Earth really isn't a data point we can use to form statistics about the likelihood of life arising under the right conditions, because there is a total observer bias. Without knowing how life arises or how likely it is to arise under ideal conditions, all we can say is that life can exist at least once throughout the observable universe and throughout time.

Without at least one other data point (e.g., confirming or ruling out life in ANY other star system)--The Drake Equation can only provide you with an estimate of the upper limit of how many other worlds have intelligent life. Anything in between 1 (representing life on Earth) and that upper limit number is just a wild guess because it's directly dependent on guessing the likelihood that life will arise under the right conditions. I.e., something we don't have usable data to determine as a result of not being able to actually check a single other star system for life.
• billslugg
In essence, the Drake Equation tells us the number of intelligent civilizations is equal to the number of planets there are times the percentage that have intelligent civilizations.
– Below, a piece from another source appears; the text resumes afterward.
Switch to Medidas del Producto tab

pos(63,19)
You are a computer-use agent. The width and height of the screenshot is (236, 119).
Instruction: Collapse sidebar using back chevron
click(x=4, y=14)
It seems circular to me.
• Unclear Engineer
Agree, except that Drake did not intend his equation to be predictive. He introduced it to try to create some structure in the speculation about what it would take for there to be life that we can communicate with elsewhere in the galaxy.

Frankly, unless the planet is within a few dozen light years of Earth, it seems unlikely that we could hold a useful interstellar conversation, just due to signal transit times. So, even finding a more advanced life form on another planet might not be useful to us for learning anything other than that we are not alone.
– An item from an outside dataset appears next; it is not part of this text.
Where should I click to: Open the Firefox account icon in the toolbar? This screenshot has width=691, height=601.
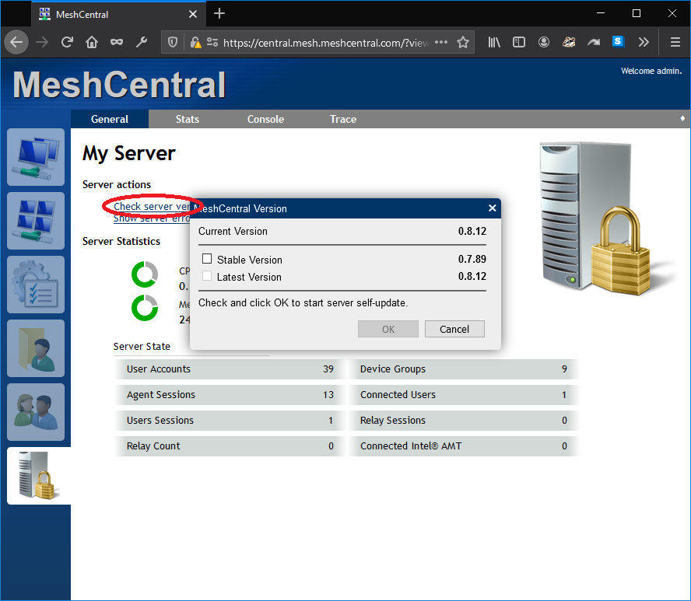click(x=544, y=42)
Or, at least we weren't alone when they last transmitted. If their existence is as precarious as some of the pessimists on Earth say our own is, they might be gone before we get their last message.
• Classical Motion
If we ever find convincing evidence or even strong suspicion, it won’t matter. We will never be able to confirm it. And will always be in contention if it’s really evidence.
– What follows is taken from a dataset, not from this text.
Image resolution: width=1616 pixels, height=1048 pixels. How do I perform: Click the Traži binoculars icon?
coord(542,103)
Especially if we only find ONE.
• Hildy
A new interpretation of the famous Drake equation finds little reason to be optimistic about the search for extraterrestrial intelligence.

Are we alone? Intelligent aliens may be rare, new study suggests : Read more
We already know, for certain, that we are not alone. Octopuses are certainly intelligent but would be undetectable on another planet. Their short life spans do present a barrier to civilizations but with a longer life an aquatic civilization is not out of the question.

Even if we limit it to civilizations that spew out radio waves, we have seen our own reduce its footprint steadily since clear channel stations have been shut down. If we build colonies on the Moon or Mars, communication will be via laser, not detectable by other civilizations.

Civilizations living in space habitats would be invisible to us.
• Unclear Engineer
And then there is the "theory" that the reason we can't detect 95% of the matter and energy in the universe is that the Klingons have it cloaked. ;)

But, seriously, good point about lasers as communication systems that we would not detect. An advanced civilization might need to actually want to be detected in order for them to emit something that we can readily detect.
• Manix
The problem here is us. Humans have this ego of they're the pinnacle of existance. There could be many millions or even billions of intelligent species out there whom have advenced passe dour primitive radio signals. They could also "mask" or cloak their planet from detection, to hide them from being observed. We might just be starting out, trying to discover other intelligent life forms out there, but it is possible several scenarios exist A: the don't to be detected; either because like Hawkins said they believe it could be dangerous to them; or they have already had that encounter and it didn't turn out well and now out of self preservation are hiding themselves even in plane sight. Or B: they are so far advanced that they simply see us, but we are so primitive they truly don't want to communicate with us. Their technology maybe so advanced we simply cannot detect it with our own primitive equipment as advanced as we think it is. Until we start thinking out of the box, I feel we're going to keep seeing the same results over and over again with no real conclusion.